Dubbed the Flensburg Reich, for the northern German city where the administration was located, the short-lived government sought at first to persuade the Allies to team with the Germans to repel marauding Russians, and then, once evidence of the Holocaust became widespread, to show mercy.

Dallasite Brendan McNally uses this overlooked but fascinating episode of history as the basis for his debut novel, Germania – much of it written at the Starbucks on Lower Greenville. Germania is the name Hitler gave to the capital of his dreamt-of 1,000-year empire, a place of "salmon skies and buildings, of civic spaces, and a city that would be a thousand years of glory, a light upon nations."

Those words are spoken in the novel by Nazi architect Albert Speer. He, along with SS chief Heinrich Himmler, are the two key characters in the book. It shifts between the two men, first Speer as he tries to save what remains of German industry and Himmler as he dreams of becoming "King of Europe" while trying to negotiate a separate peace with Eisenhower, and later as they plot their escapes.

All the while the fates of the two men are caught up with those of an invented quartet of Jewish vaudeville performers called The Flying Magical Loerber Brothers. We meet them – Ziggy, Franzi, Manni and Sebastian – as the novel opens, performing acrobatic and magic tricks on a pre-war stage (and off-stage, killing Nazis), and again later, as each has a role to play in history: Manni as an assassin who cozies up to Speer, Ziggy as a Nazi U-boat captain loyal to Dönitz and the Navy, Sebastian as an operative with The Blood of Israel, and Franzi, a gay double-agent, working with both the Russians and the British, who becomes Himmler's masseuse and spiritual adviser.

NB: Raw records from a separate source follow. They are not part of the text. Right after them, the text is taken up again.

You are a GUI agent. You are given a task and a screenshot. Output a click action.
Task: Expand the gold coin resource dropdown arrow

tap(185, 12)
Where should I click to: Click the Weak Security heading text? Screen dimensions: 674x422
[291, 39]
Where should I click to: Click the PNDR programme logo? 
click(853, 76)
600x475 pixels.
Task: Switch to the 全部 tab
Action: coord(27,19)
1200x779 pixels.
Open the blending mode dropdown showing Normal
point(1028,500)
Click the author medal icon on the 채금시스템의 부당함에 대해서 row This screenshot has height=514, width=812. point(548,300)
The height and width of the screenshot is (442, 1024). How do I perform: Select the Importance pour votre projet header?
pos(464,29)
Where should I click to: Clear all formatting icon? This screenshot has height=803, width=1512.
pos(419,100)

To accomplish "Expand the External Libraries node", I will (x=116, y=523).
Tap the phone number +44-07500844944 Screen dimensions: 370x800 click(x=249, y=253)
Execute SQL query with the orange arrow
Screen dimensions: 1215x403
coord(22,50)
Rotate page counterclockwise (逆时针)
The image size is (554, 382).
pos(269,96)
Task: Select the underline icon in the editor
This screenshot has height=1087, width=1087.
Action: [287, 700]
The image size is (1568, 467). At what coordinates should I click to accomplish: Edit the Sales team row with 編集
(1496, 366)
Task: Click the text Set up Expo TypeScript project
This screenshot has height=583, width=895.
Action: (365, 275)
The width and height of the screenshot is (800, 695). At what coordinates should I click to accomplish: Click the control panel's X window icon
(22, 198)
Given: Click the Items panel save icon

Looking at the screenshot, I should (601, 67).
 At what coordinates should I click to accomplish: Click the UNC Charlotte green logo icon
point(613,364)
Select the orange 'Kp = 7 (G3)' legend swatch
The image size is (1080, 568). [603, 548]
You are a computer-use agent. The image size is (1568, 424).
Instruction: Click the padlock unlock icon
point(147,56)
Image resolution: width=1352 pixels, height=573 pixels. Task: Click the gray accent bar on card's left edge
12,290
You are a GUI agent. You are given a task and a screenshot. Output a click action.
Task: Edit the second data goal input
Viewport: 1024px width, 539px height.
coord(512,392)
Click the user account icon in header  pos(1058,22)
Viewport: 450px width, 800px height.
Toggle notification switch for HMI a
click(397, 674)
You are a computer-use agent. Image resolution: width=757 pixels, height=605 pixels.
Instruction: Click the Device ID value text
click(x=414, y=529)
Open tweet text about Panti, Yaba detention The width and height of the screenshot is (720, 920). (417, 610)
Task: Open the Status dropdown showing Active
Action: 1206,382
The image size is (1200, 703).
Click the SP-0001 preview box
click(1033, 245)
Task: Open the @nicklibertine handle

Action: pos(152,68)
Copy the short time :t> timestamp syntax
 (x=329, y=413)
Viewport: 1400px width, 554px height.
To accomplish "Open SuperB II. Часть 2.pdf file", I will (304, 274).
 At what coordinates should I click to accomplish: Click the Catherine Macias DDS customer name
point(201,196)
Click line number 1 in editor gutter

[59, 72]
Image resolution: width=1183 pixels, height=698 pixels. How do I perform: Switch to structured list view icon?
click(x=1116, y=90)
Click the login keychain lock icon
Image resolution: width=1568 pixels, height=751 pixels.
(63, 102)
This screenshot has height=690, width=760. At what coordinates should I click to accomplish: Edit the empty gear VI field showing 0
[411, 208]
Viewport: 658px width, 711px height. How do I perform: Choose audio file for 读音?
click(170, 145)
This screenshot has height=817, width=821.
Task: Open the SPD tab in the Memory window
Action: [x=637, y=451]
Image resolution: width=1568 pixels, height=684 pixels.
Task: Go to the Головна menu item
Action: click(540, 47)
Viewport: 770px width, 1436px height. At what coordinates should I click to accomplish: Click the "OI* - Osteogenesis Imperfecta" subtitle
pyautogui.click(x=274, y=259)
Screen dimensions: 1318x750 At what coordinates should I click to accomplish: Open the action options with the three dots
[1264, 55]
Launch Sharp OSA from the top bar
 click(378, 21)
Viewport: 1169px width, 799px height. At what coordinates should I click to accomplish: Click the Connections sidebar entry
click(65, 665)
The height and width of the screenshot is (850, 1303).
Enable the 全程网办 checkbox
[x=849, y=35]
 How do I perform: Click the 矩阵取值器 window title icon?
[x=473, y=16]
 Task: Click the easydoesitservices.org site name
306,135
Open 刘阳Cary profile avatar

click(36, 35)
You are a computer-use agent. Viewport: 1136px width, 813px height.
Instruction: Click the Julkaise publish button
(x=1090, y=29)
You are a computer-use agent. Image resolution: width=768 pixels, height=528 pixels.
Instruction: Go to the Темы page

Each Loerber Brother is also endowed with a psionic ability – Manni has the ability of mind control, Sebastian controls people's dreams, Ziggy is a telepath – which have, presumably, helped them survive as Jews in plain sight.

Unfortunately, this marriage of history and magic realism is awkward at best. McNally gets the history part right – the plot and characters as drawn from the record are, for the most part, wholly convincing – it's the made-up stuff that proves problematic. The brothers are too indistinct as individuals, particularly in scenes where more than one are present; the Nazis are the strongest presence, and history itself has already given us more than enough of these men.

Germania has antecedents in literature, most notably Gunter Grass's The Tin Drum and Michel Tournier's 1970 novel The Ogre, both of which offer magic realist takes on the Third Reich. But these are complex novels where moral ambiguity is threaded through the narrative, provocative enough to be polarizing.

McNally's novel isn't as lofty – Germania is intended more as entertainment than a philosophical or psychological study – and this is the problem. The topic with which he's dealing – the German Jews' relationship to the Holocaust and Nazis – may simply be far too real to ever be rendered as fanciful.

Edward Nawotka is a freelance writer in Houston.